> **Records from a data source**:
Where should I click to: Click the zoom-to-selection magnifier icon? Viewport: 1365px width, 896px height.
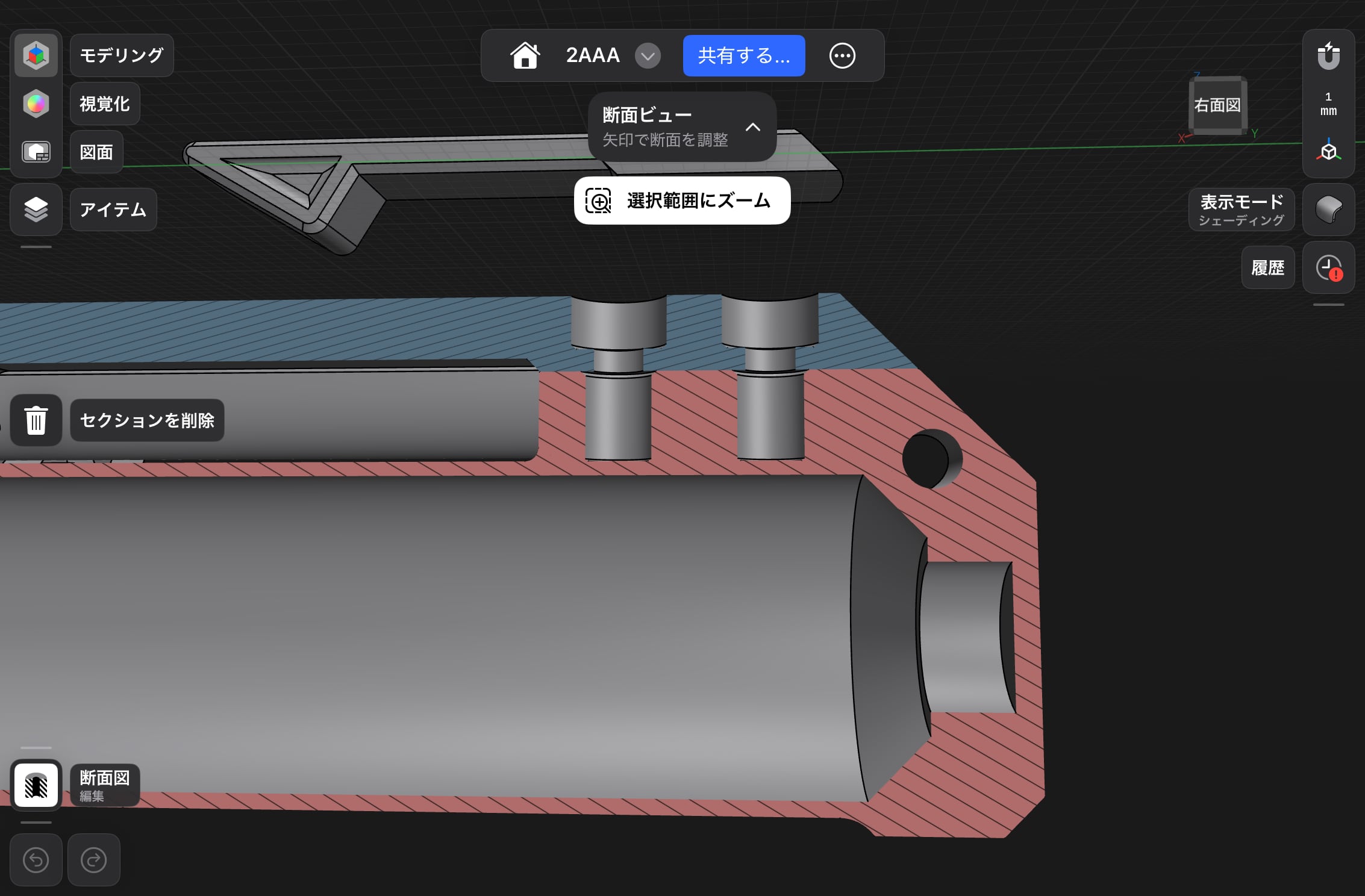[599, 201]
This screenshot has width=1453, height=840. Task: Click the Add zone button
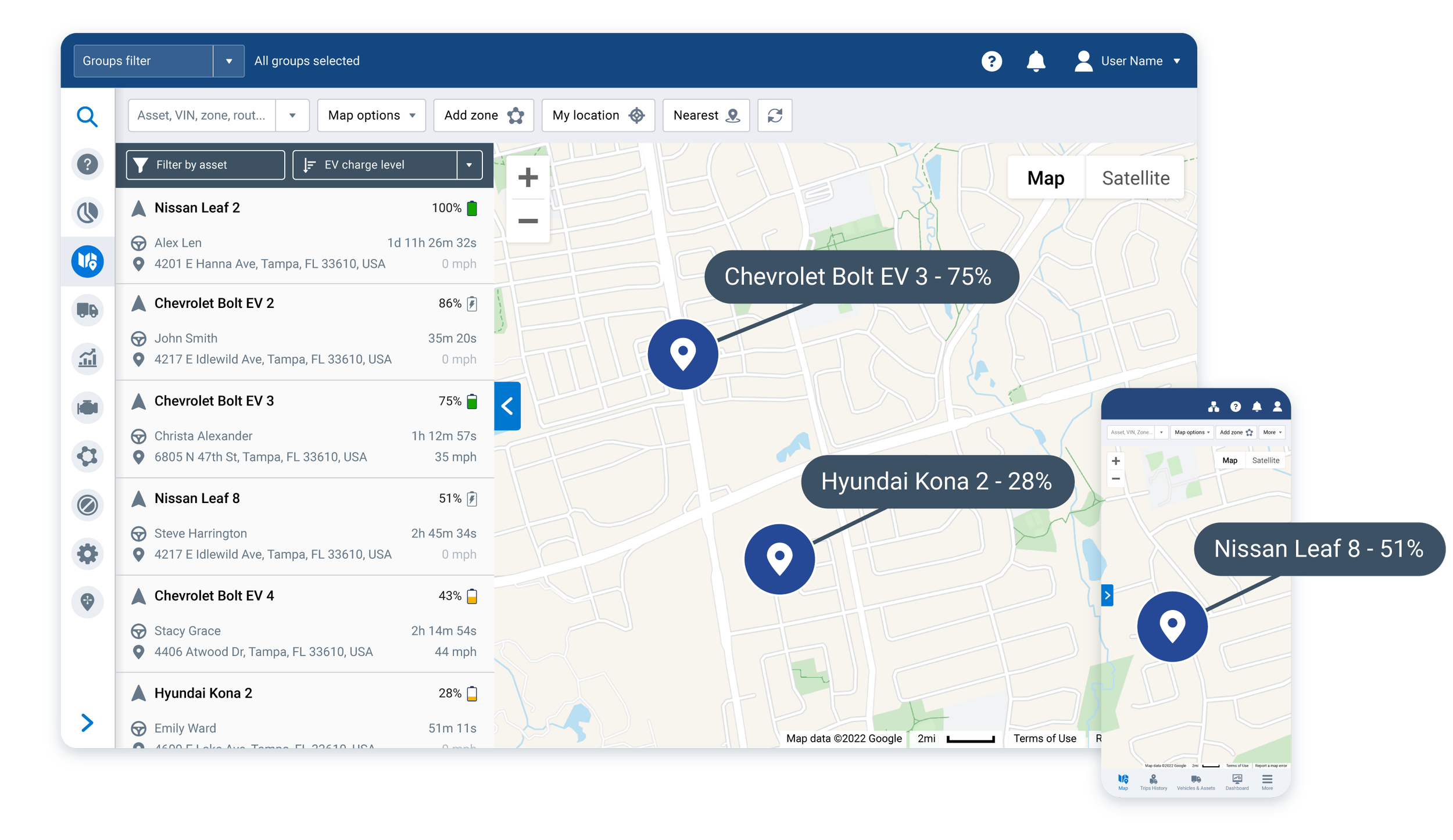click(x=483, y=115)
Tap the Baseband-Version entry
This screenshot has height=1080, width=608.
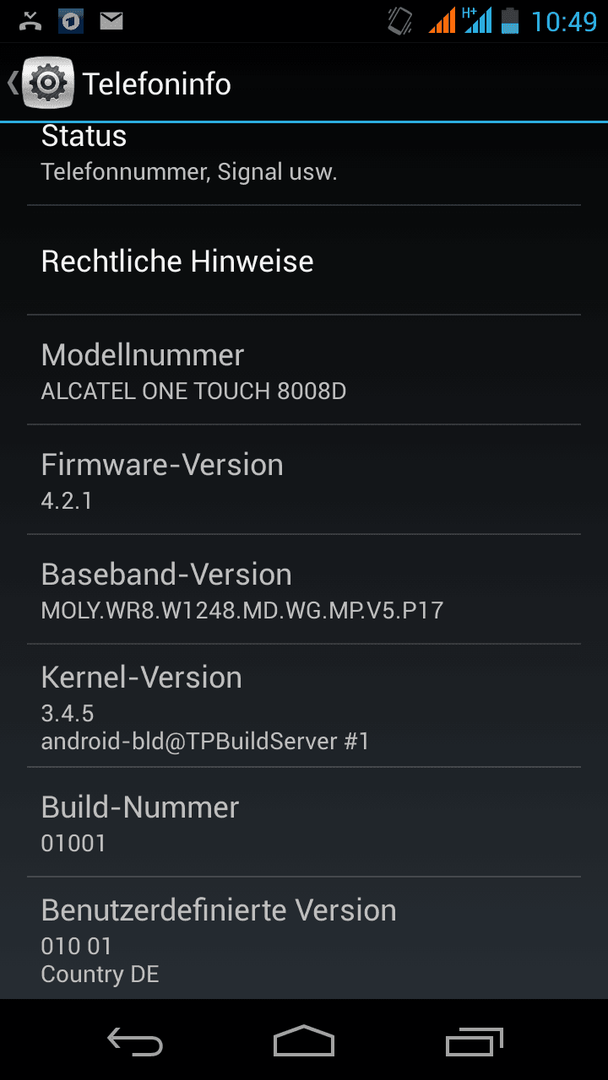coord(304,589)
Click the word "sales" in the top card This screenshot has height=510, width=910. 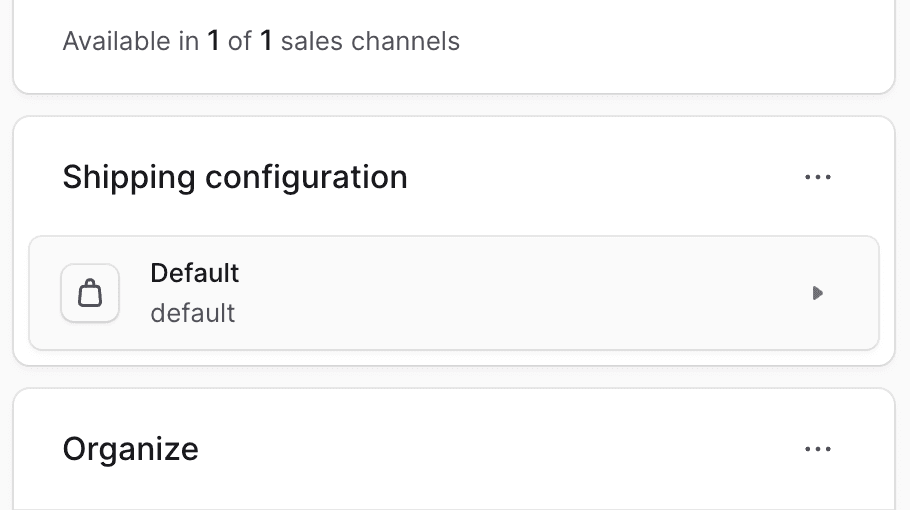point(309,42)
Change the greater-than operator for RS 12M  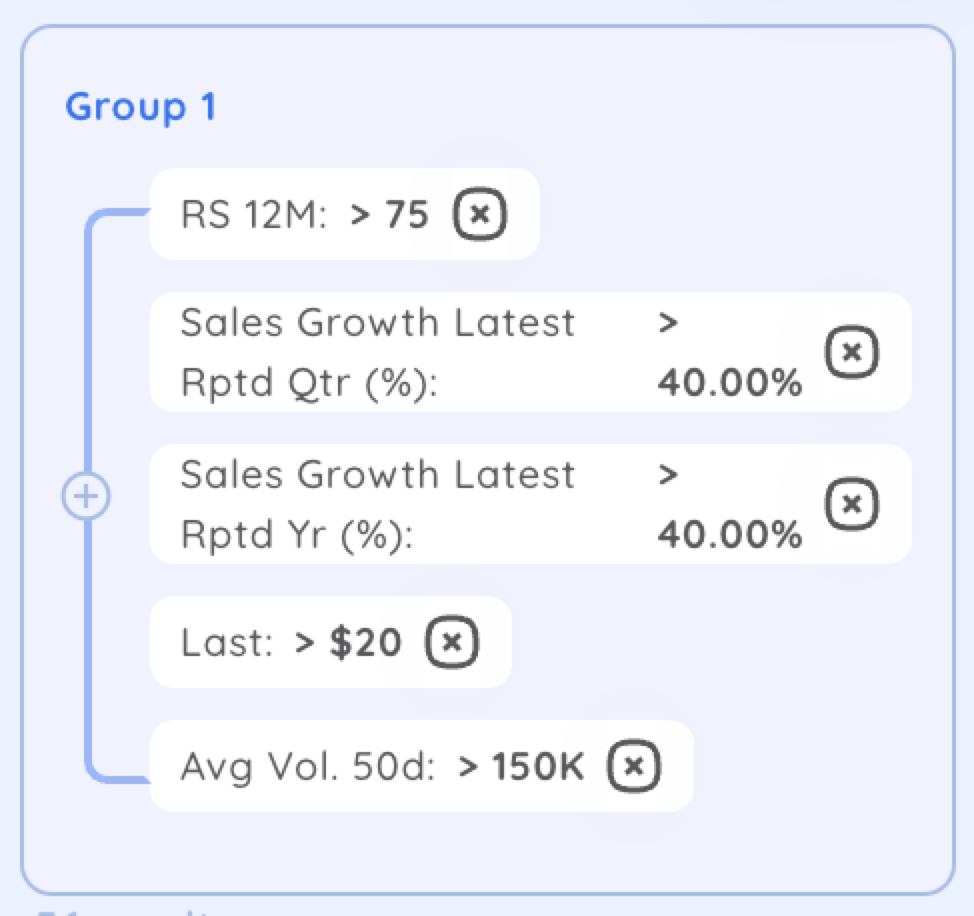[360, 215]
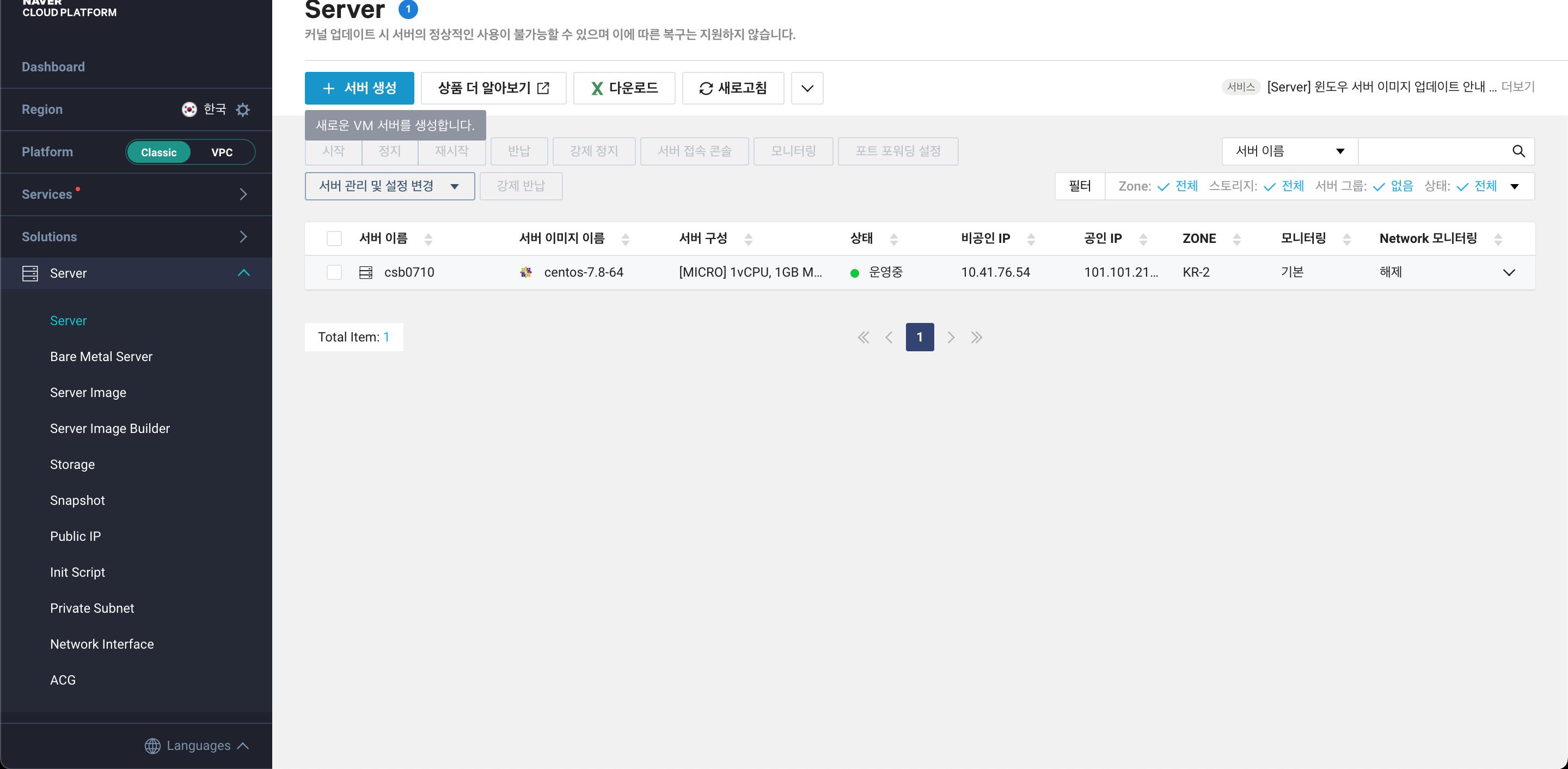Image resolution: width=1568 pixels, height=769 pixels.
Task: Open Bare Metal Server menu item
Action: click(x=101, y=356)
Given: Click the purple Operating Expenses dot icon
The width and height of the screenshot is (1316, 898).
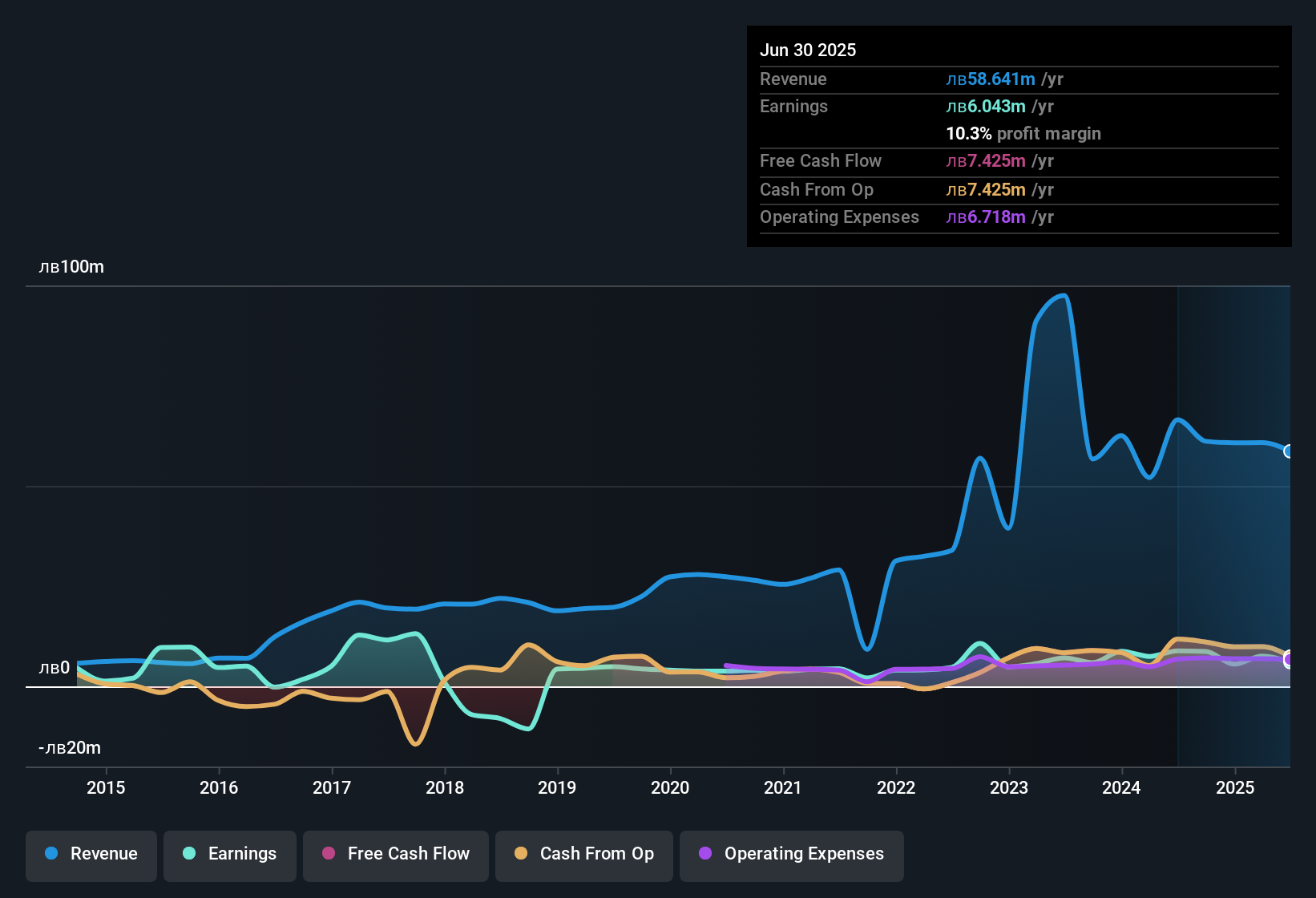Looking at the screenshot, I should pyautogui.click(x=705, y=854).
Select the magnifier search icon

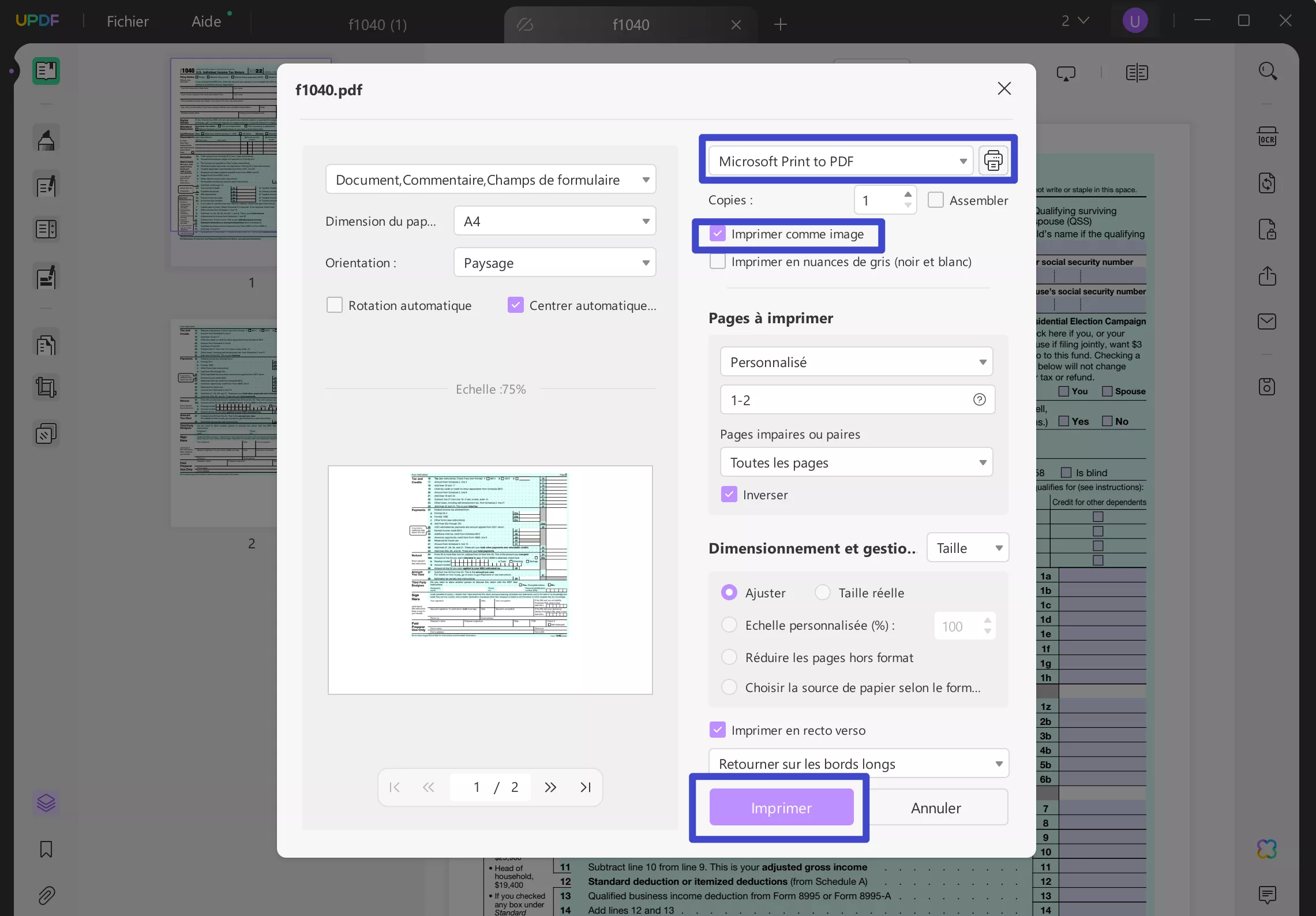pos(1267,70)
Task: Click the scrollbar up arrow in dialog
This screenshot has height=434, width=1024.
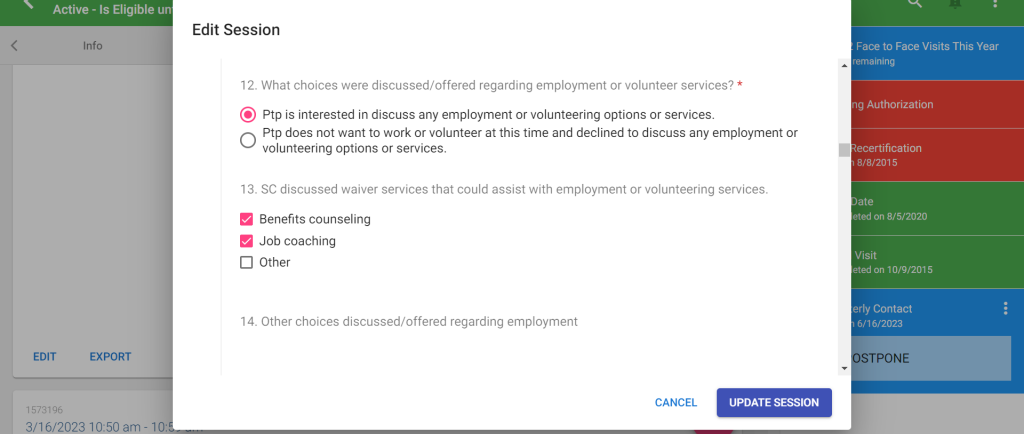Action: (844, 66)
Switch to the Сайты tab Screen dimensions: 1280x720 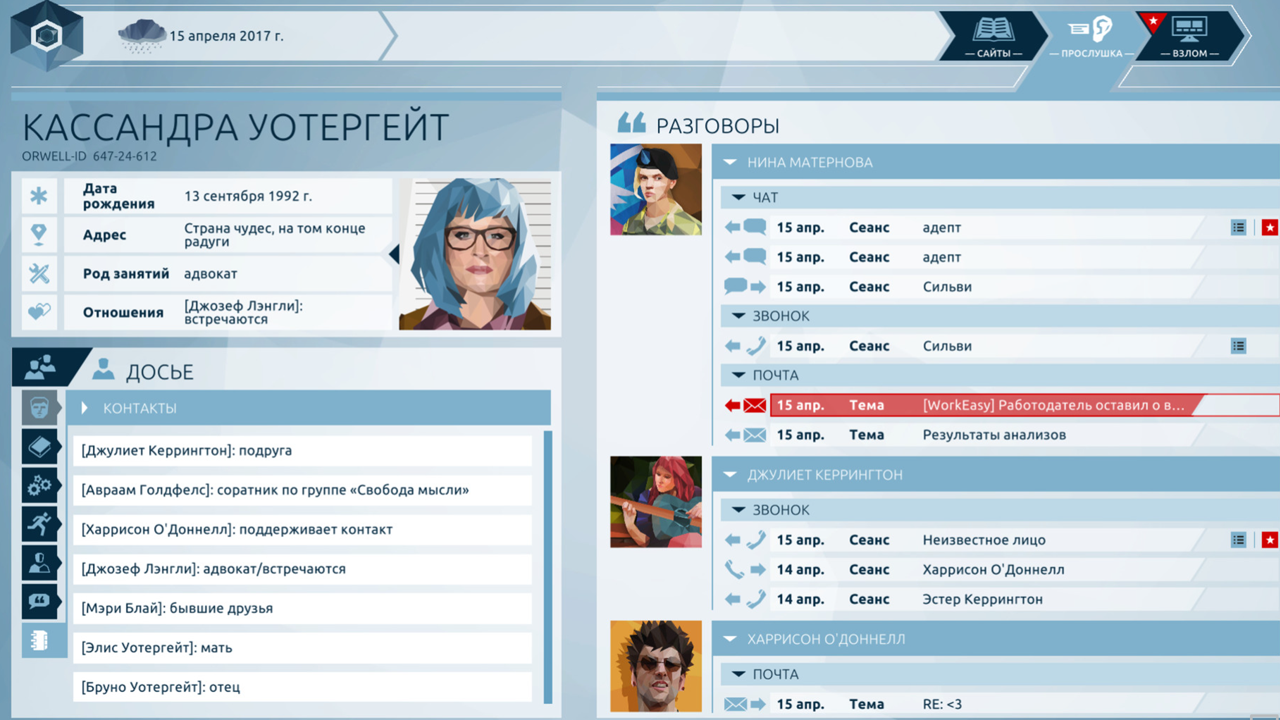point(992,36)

> **TASK**: Convert the lines from the one with "Given: Click the" up to and including the one with "pos(1267,70)" into a JSON list of strings, one string per line, skipping blank lines. Leave the pictures out of the answer.

> **SOLUTION BELOW**:
[
  "Given: Click the purple Operating Expenses dot icon",
  "The width and height of the screenshot is (1316, 898).",
  "Looking at the screenshot, I should pyautogui.click(x=705, y=854).",
  "Select the magnifier search icon",
  "pos(1267,70)"
]